Mais de 100 líderes religiosos são presos em protesto anti-ICE, nos EUA, no aeroporto de Minneapolis

 


Mais de 100 líderes religiosos foram presos nesta sexta-feira, 23, durante um protesto contra o Serviço de Imigração e Alfândega dos Estados Unidos (ICE, na sigla em inglês) no Aeroporto Internacional de Minneapolis-St. Paul. Segundo a emissora americana CBS News, o grupo apelava a companhias aéreas para que “se unissem aos cidadãos de Minnesota e exigissem que o ICE encerrasse imediatamente sua atuação em massa no estado”. Estima-se que 2.000 pessoas foram deportadas através do aeroporto, informou a CBS. 

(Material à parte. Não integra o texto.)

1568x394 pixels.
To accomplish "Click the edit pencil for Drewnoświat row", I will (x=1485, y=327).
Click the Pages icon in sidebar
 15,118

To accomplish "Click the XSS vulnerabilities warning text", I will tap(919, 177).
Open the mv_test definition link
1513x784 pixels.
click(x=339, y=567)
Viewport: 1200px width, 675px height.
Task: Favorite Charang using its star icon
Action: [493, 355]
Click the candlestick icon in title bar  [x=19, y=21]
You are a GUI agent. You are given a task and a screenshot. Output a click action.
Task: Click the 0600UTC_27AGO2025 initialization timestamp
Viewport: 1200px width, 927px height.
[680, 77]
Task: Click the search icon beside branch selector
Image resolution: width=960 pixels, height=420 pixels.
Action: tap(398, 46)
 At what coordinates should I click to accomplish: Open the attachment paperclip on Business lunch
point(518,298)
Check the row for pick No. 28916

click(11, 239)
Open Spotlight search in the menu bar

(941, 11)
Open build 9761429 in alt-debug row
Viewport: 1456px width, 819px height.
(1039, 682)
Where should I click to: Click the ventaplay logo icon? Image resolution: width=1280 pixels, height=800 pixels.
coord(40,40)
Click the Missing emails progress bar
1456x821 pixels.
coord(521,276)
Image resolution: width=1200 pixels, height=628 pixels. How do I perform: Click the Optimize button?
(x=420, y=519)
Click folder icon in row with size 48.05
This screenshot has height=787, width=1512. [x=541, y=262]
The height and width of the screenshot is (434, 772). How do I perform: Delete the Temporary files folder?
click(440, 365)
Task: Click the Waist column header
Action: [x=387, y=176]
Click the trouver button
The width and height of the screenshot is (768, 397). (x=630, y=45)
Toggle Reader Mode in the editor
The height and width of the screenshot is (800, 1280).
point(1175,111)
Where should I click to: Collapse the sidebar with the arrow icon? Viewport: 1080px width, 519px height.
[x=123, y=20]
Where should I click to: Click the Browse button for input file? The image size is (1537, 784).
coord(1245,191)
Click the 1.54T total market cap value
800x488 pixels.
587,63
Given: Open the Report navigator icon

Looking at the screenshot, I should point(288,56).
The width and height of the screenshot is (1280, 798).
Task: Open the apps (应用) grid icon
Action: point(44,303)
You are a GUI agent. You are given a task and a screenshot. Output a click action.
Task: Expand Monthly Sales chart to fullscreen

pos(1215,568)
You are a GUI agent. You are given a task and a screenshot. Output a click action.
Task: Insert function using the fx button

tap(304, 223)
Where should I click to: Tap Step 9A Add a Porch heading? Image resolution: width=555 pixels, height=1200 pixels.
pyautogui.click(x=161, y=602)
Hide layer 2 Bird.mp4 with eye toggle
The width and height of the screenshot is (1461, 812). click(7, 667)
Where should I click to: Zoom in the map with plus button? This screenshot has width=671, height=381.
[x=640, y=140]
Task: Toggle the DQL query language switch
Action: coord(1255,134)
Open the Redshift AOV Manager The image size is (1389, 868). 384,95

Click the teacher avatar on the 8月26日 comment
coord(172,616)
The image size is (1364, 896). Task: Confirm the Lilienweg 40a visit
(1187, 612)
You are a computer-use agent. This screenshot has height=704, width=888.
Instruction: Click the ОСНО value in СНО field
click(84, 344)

Os líderes religiosos foram presos, durante um protesto contra a atuação do Serviço de Imigração e Alfândega dos Estados Unidos (ICE) no Aeroporto Internacional de Minneapolis–Saint Paul, no estado de Minnesota.

A manifestação fez parte de um dia de mobilizações batizado de “ICE OUT!” (“FORA ICE!”), marcado por paralisações, marchas e atos públicos contra a intensificação das operações anti-imigração determinadas pelo governo de Donald Trump.

Segundo os organizadores, os religiosos rezaram, cantaram hinos e compartilharam relatos de pessoas detidas pelo ICE enquanto trabalhavam ou se deslocavam para o aeroporto.

O grupo pedia que companhias aéreas, em especial a Delta e a Signature Aviation, pressionassem o governo federal a encerrar o aumento das operações migratórias no estado. A polícia local prendeu dezenas de manifestantes após eles se recusarem a desocupar uma via de acesso ao aeroporto.

A ação ocorreu em meio a semanas de tensão em Minneapolis, com confrontos entre agentes federais e manifestantes contrários à política de imigração do governo Trump. A mobilização também cobrou responsabilização legal pelo caso de Renee Good, cidadã americana morta a tiros por um agente do ICE.

Organizadores afirmaram que bares, restaurantes e lojas fecharam as portas ao longo do dia em sinal de protesto, em uma mobilização descrita como uma espécie de greve geral. Para líderes comunitários, a operação federal tem sido comparável a uma “invasão”, avaliação compartilhada por autoridades locais do Partido Democrata.

A ofensiva migratória em Minnesota foi justificada pela Casa Branca, em parte, por acusações de fraude envolvendo membros da comunidade somali no estado. Trump chegou a fazer declarações ofensivas contra imigrantes somalis, o que intensificou a reação popular. Desde então, protestos se espalharam pelas ruas da região, com denúncias de uso de gás lacrimogêneo e granadas de efeito moral por parte das forças de segurança.

Empresas de grande porte sediadas em Minnesota, como Target, Best Buy e General Mills, evitaram se posicionar publicamente sobre as operações do ICE. Parlamentares estaduais pressionam essas companhias a esclarecer quais orientações dão a funcionários em caso de abordagens de agentes migratórios em locais de trabalho.

Com Veja.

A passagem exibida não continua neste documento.